Records follow. Select each line holding "label".

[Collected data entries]
^^^^^^^^

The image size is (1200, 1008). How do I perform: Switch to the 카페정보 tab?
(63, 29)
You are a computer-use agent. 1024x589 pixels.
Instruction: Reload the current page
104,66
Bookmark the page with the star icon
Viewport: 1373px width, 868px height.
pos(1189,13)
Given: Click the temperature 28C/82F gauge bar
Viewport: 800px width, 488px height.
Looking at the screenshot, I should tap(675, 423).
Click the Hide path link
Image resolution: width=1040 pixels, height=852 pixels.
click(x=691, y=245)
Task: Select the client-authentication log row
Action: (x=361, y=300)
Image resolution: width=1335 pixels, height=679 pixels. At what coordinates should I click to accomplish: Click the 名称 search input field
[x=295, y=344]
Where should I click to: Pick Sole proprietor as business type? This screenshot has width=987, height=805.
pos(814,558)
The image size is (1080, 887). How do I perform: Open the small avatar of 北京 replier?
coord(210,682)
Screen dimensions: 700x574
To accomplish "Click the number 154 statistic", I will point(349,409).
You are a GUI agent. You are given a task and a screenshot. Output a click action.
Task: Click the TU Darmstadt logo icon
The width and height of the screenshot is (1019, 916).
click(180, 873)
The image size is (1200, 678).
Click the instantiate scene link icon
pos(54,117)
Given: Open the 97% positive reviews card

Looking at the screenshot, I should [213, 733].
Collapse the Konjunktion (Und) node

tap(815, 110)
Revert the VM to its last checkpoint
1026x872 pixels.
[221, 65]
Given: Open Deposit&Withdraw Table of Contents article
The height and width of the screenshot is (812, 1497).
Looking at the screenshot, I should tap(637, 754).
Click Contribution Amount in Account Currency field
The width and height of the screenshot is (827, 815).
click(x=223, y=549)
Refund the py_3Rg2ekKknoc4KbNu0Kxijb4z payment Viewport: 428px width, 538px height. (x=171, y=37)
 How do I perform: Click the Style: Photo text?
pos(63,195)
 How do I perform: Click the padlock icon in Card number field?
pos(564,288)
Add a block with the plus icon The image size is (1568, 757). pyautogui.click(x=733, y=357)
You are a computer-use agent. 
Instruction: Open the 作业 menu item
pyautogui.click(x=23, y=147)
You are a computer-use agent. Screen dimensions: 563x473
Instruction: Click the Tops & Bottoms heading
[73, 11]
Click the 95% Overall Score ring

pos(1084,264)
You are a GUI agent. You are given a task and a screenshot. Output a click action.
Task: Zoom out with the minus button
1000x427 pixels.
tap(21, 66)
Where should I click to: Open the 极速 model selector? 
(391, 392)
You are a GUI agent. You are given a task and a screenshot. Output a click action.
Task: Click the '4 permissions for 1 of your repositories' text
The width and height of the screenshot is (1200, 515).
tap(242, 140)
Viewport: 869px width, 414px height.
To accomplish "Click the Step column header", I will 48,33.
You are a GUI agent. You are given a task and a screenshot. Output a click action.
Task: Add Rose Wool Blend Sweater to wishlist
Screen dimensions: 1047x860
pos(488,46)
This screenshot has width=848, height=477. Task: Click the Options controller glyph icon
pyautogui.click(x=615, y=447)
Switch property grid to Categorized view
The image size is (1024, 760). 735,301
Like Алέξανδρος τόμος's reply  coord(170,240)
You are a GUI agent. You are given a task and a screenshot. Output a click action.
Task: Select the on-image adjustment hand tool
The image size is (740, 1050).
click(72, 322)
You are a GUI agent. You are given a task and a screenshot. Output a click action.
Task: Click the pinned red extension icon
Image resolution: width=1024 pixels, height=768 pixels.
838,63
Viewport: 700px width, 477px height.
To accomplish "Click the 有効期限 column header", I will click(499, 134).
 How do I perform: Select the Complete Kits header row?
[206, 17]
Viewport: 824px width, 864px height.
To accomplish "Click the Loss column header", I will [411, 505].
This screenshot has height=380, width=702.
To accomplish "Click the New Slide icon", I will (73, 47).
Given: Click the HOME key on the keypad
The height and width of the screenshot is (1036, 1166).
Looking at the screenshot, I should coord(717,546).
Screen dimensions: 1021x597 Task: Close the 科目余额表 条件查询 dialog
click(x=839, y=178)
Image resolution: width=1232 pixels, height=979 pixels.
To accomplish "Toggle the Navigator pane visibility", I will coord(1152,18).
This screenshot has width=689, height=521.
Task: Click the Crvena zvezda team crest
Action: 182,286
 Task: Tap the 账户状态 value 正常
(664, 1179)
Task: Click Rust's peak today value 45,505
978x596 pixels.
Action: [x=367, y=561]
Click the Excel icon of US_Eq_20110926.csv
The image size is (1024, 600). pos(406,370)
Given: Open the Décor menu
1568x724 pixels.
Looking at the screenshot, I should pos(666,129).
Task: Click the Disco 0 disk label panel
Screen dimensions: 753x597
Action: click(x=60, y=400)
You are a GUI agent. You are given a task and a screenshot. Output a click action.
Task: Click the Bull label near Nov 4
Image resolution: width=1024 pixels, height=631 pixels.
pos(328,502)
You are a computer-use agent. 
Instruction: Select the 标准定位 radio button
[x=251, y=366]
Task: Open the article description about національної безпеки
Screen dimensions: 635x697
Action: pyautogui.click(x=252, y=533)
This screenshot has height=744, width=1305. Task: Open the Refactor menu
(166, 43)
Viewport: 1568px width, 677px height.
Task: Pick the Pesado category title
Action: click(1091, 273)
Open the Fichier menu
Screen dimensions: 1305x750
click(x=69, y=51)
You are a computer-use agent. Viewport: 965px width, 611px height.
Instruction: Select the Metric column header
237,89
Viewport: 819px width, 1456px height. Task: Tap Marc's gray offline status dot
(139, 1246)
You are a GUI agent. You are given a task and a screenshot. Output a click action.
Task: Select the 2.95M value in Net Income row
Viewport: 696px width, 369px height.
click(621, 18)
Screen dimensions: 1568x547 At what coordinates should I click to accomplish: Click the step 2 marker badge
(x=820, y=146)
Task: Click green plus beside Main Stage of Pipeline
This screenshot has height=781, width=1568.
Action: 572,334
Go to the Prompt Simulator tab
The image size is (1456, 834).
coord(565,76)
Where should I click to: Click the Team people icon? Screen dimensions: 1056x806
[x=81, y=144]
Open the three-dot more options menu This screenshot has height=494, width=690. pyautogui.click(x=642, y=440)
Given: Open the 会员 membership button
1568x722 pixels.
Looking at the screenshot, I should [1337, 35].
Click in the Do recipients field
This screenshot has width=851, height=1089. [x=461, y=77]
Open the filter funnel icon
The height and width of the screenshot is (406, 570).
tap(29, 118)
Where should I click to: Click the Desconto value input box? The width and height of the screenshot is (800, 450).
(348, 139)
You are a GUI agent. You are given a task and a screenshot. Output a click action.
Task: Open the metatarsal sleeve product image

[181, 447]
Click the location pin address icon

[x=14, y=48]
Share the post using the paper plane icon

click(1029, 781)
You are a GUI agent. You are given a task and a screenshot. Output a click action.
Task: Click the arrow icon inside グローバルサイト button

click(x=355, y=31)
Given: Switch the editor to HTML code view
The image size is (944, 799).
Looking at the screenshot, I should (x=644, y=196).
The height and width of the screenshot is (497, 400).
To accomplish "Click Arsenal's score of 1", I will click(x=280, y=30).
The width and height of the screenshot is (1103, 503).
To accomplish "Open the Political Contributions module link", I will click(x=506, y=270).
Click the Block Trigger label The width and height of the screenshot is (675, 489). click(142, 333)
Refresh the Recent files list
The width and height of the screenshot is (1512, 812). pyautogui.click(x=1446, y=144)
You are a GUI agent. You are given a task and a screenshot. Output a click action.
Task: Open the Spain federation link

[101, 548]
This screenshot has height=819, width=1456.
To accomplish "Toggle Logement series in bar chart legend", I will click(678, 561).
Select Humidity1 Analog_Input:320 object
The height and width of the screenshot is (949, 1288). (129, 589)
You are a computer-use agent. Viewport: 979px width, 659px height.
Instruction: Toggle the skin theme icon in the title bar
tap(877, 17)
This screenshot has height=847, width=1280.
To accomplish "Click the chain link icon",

^^^^^^^^

▶ ANSWER SPACE:
Task: Click the Disco 0 disk label panel
Task: Click the Bull label near Nov 4
Click the Block Trigger label The width and height of the screenshot is (675, 489). click(142, 333)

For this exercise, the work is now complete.